For some years now, all kinds of digital processes and media have made inroads into the pretty discrete world of quilt making; patchwork and/or applique with hand or machine quilting. It’s an artform with a significant heritage, strongly tied to domestic production of warm bedding. The most common fabric was always cotton, and whether new or recycled fabric, cottons have long been affordable and worked up well by hand or machine.
These days many textile artists and art quilt makers produce quilted constructions as wall art for display only, a freedom inviting use of non-traditional materials. I myself have used vinyl, leather, mylar, shadecloth, sail canvas, scraps of antique undergarments, nylon tulle and nylon organza. Besides traditional quilting threads, I’ve quilted with some pretty unusual threads, including parcel string, waxed nylon twine and fine ribbon. Since the early 80s I have dyed fabric, and frequently stamped, splattered, sprayed, painted, and spread fabric with palette knife, before taking up needle and thread.
Today I found this nice clear detail of a stitchery inspired by standing for the first time on the western edge of the very early stage of the Kalgoorlie Super Pit and looking across to what was left of the Great Boulder Mine. In our early days in Kalgoorlie in the Nickel Boom we lived up on the mine’s park behind the Fimiston post office. The daily blasting at the end of each shift except sunday’s afternoon shift always reminded us that beneath our house on the park, and a large part of Kalgoorlie-Boulder, was the huge underground system of actively mined workings which, after about 90 years’ continuous mining included a lot of empty stopes! Rock falls and cave-ins punctuated our daily lives, and though not necessarily on the Great Boulder itself, were very disturbing to feel happening down below, somewhere close! Before our little corner of the city became swallowed up by the pit, the houses and buildings were all moved off the mine or demolished.
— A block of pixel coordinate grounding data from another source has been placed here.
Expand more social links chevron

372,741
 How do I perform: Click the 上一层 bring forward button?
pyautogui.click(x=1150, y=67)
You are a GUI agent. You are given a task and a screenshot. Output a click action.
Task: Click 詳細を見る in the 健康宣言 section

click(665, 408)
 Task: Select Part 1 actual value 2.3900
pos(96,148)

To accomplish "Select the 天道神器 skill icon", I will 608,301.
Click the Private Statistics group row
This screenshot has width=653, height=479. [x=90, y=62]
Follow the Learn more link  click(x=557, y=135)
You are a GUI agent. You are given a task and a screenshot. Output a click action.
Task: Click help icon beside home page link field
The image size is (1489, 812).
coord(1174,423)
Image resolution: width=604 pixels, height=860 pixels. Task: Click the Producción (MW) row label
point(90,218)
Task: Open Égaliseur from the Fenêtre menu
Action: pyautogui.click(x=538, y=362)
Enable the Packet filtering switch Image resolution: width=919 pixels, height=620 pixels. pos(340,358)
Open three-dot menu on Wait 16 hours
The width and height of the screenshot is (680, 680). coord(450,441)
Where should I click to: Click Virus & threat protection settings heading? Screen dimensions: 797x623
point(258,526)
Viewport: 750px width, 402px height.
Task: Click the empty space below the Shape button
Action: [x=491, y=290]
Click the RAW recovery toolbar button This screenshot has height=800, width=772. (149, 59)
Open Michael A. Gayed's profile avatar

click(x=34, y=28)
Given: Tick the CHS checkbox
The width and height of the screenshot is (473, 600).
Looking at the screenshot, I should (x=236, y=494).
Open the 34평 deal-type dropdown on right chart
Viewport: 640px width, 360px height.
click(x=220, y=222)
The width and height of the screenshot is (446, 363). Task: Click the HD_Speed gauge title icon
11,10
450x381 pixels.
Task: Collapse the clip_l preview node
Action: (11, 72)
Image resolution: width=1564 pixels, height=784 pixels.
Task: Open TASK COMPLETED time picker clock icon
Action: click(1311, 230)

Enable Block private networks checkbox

The pit is now extensive and tremendously deep. and this c.1986 stitched panel is holds some wonderful memories of our early days in Kal, above all capturing my feelings the day I took the photo that inspired this stitchery. This was probably the same day that Mike and I were standing where we’d been ordered by mine officials to stand so we could be safely out of the way while a blast was set off some distance away. We were all pretty shocked as rocks and stones flew over our heads! As far as we know, no heads rolled that day, though they should have!
Landscape has always been part of my inspiration. Back in the 80s colour and texture were my focus, and for that, paint+stitch combined perfectly.